I noticed that the developer of kitty terminal uses this style of comments I have rarely if ever seen elsewhere:
outside
#: section {{{
inside
#: }}}
Kate text editor recognize sections for purposes of highlighting, folding etc. It’s really nice for me because I sometimes I have a difficult time navigating large text files. And it lets you nest them.
- what is this called?
- are there other ways to do it?
- is it standard among text editors? I believe Kovid the dev for kittyis avimguy so presumably there is support there also.
- why don’t more people use it? are there problems?
Screenshot that shows the code folding.
- Cursor is at the end of line 7 so the whole section line 7-22 is highlighted
- lines 12-16 are folded in a 3rd level comment
- I also included tab indents just to make it easier to see what’s going on (Kate treats it the same way regardless of indents)
- Highlighting/Mode > Scripts > Bash

I also like his style of distinguishing between narrative comments (starting with #:) and commented-out code (starting with #). Although in my example, Kate doesn’t treat them differently. Is there a term for this? Any conventions, support etc?
plain text used for screenshot
#: Comment level 1 {{{
	#: Comment level 2 {{{
		#: configure something
		key value
	#: }}}
	#: Another Comment level 2 {{{
		#: Comment level 3 {{{
			#: Helpful explanatory comment
			file location
		#: }}}
		#: Comment level 3 with hidden text {{{
			you_cant see_this
			hidden_emoji "👁️"
			hidden_emoji2 " 👁️"
			hidden_emoji3 "   👁️"
		#: }}}
		#: let's set some things up
		# setting yes
		# other_setting no
		different_setting maybe
	#: }}}
	# regular comment
#: }}}
# regular comment outside anything
For a real world example, see sample kitty.conf file provided on project website.
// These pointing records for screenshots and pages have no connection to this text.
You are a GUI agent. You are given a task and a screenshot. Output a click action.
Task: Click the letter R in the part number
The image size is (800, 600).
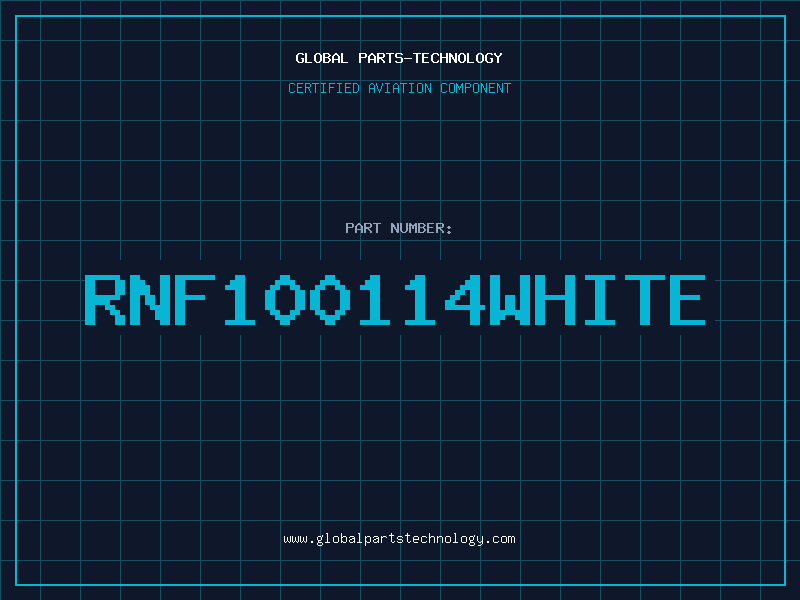click(x=105, y=300)
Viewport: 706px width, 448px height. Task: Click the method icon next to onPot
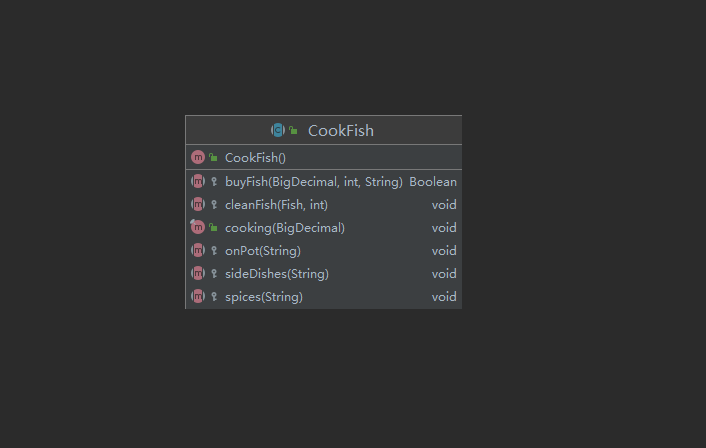coord(198,251)
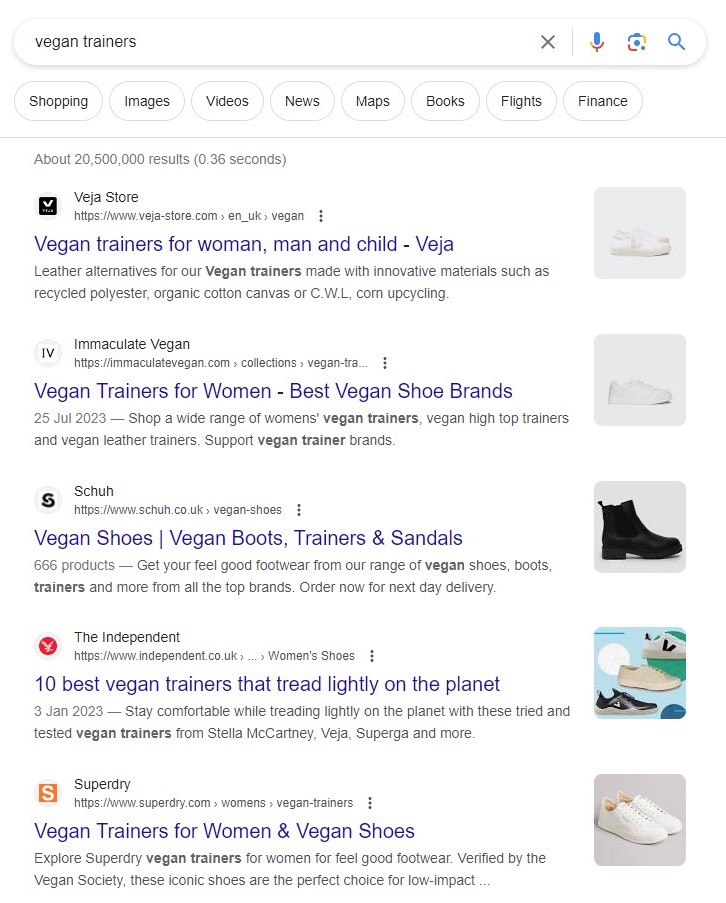Open Google Lens image search icon

click(636, 42)
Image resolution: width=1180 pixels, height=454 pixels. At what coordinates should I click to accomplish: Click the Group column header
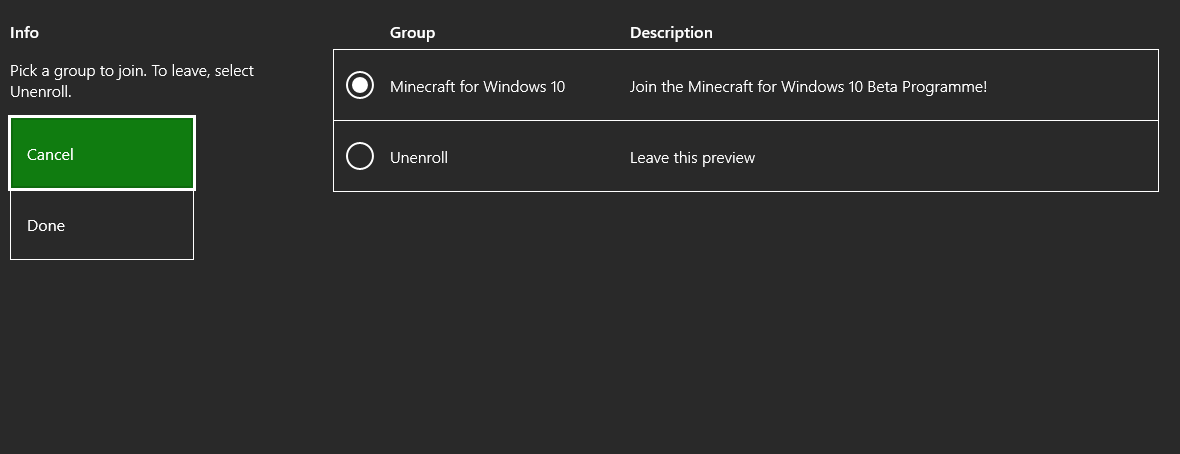412,32
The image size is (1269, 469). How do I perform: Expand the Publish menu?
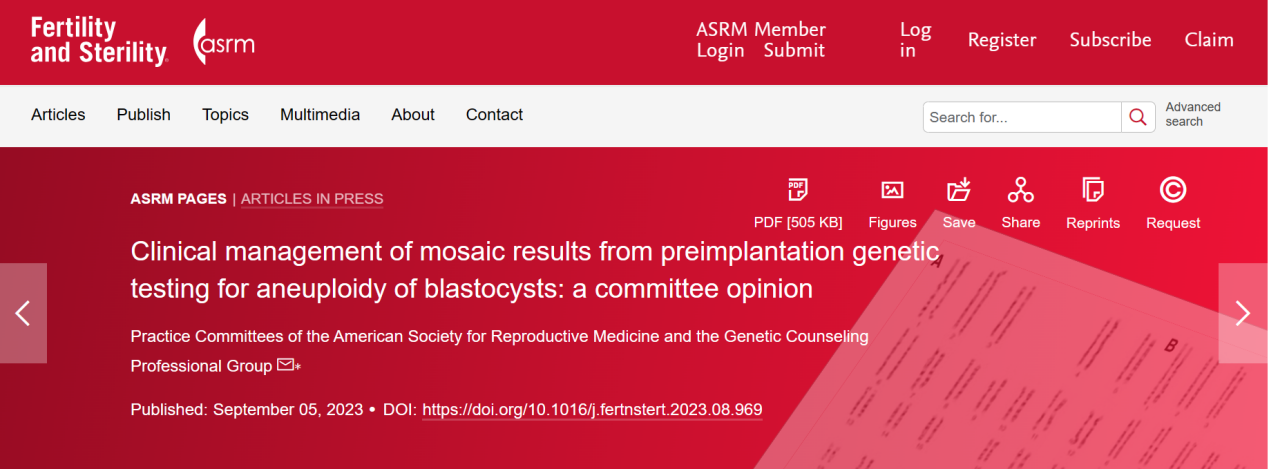point(143,115)
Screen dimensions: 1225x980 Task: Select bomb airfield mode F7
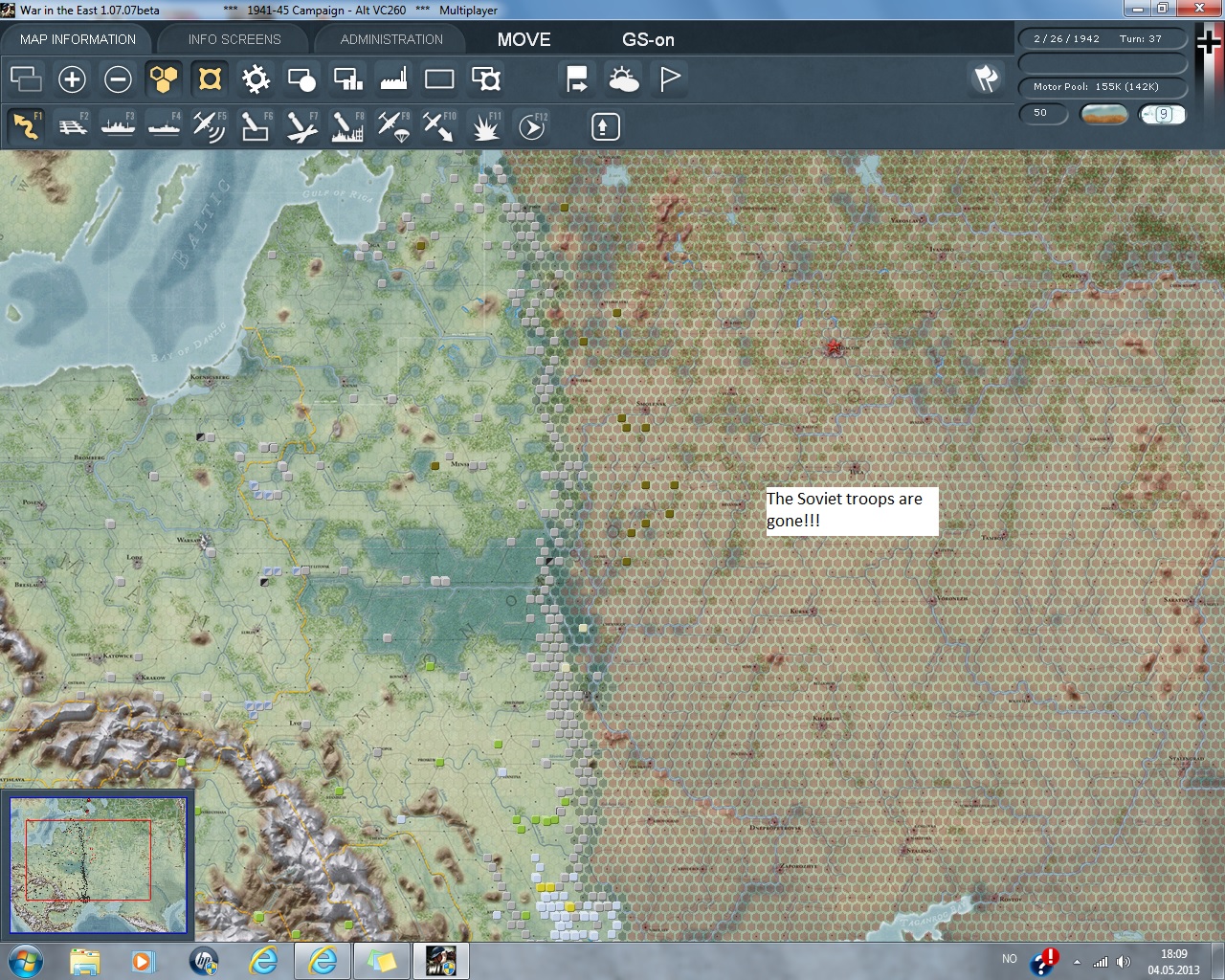coord(301,126)
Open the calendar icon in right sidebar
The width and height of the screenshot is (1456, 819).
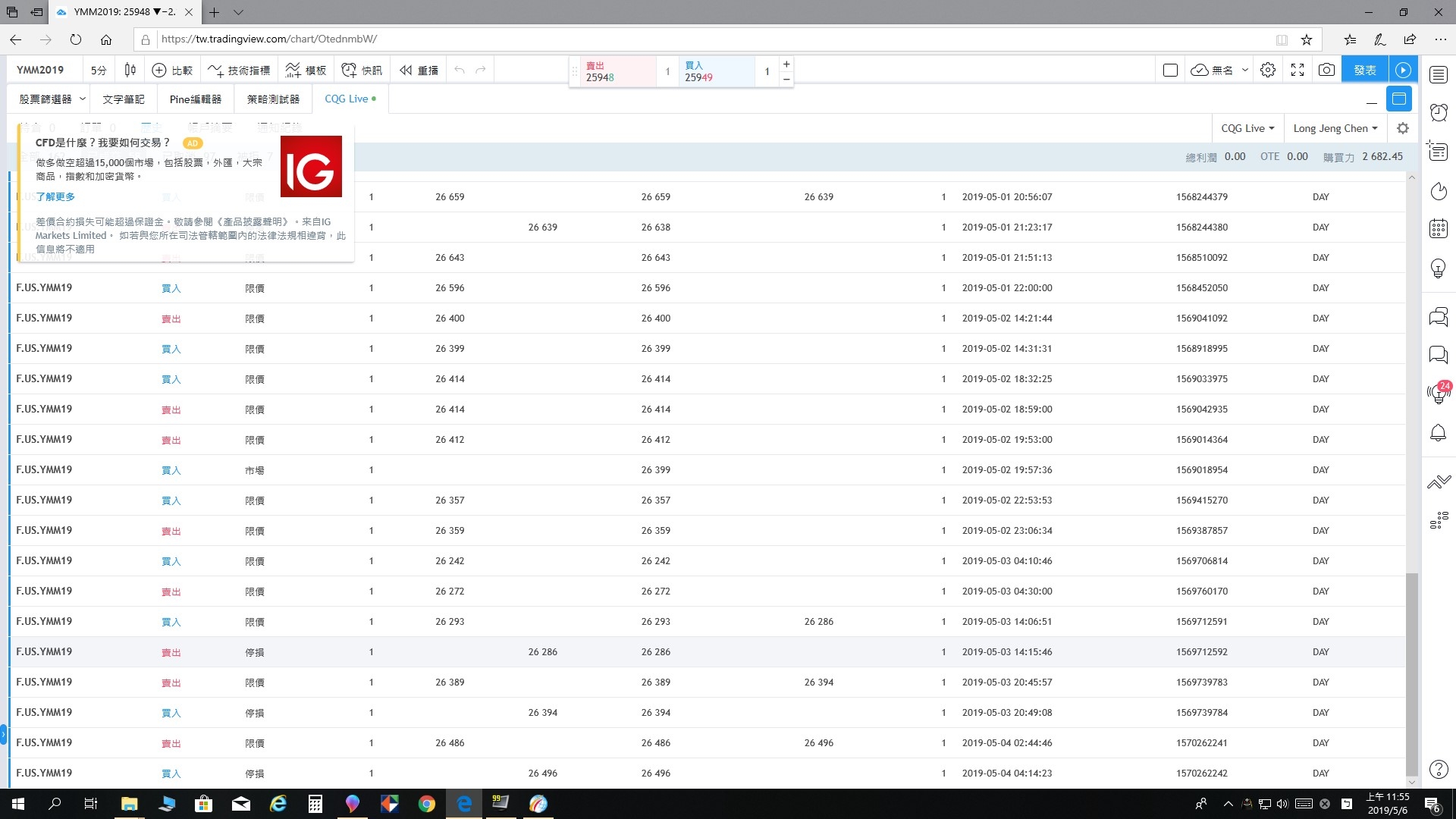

It makes sense it’s a Vim thing since it’s used in kitty config. When I search for marker based folding as someone else said it’s called above, almost everything I get is for Vim. It’s always confused me why gui-based text editors seem to not have a lot of visually-based features like this compared to terminal-based editors. I guess it’s harder to create a system for user customization in a GUI application.
At least Kate has some support. Now that I know what it’s called I will look into what else is available there.